§ **What is being asked**
The lines from the one containing "You are a computer-use agent." through the final line of the listing below are what the answer must repeat, exactly and only, leaving pictures out.

============================================================

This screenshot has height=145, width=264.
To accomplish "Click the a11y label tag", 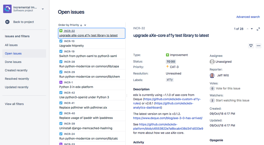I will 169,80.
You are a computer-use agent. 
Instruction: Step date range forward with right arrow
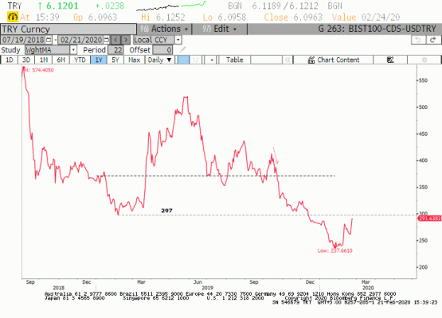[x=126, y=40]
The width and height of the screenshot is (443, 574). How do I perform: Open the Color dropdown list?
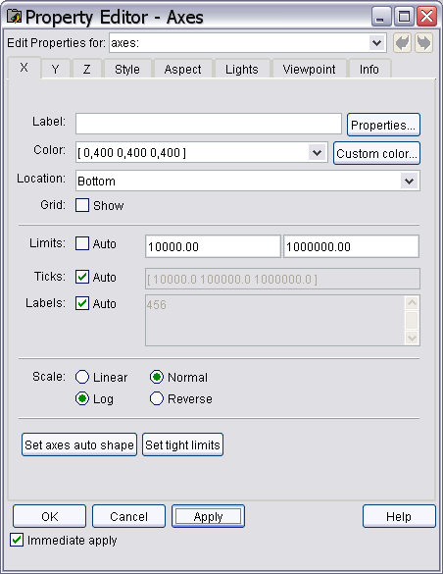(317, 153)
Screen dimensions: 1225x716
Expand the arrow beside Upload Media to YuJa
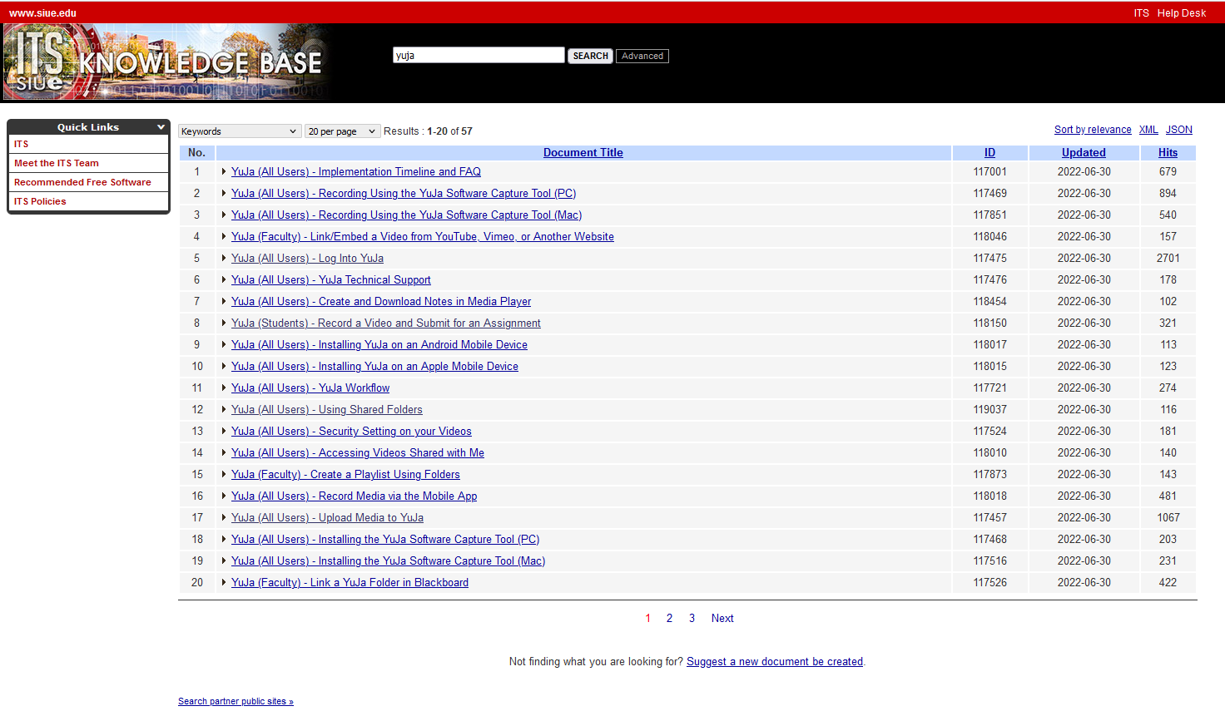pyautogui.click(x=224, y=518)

============================================================

§ **Answer to the problem**
You are a computer-use agent. 
Instruction: Step date range forward with right arrow
[x=126, y=40]
The width and height of the screenshot is (443, 574). How do I perform: Open the Color dropdown list?
(317, 153)
Screen dimensions: 1225x716
Expand the arrow beside Upload Media to YuJa
pyautogui.click(x=224, y=518)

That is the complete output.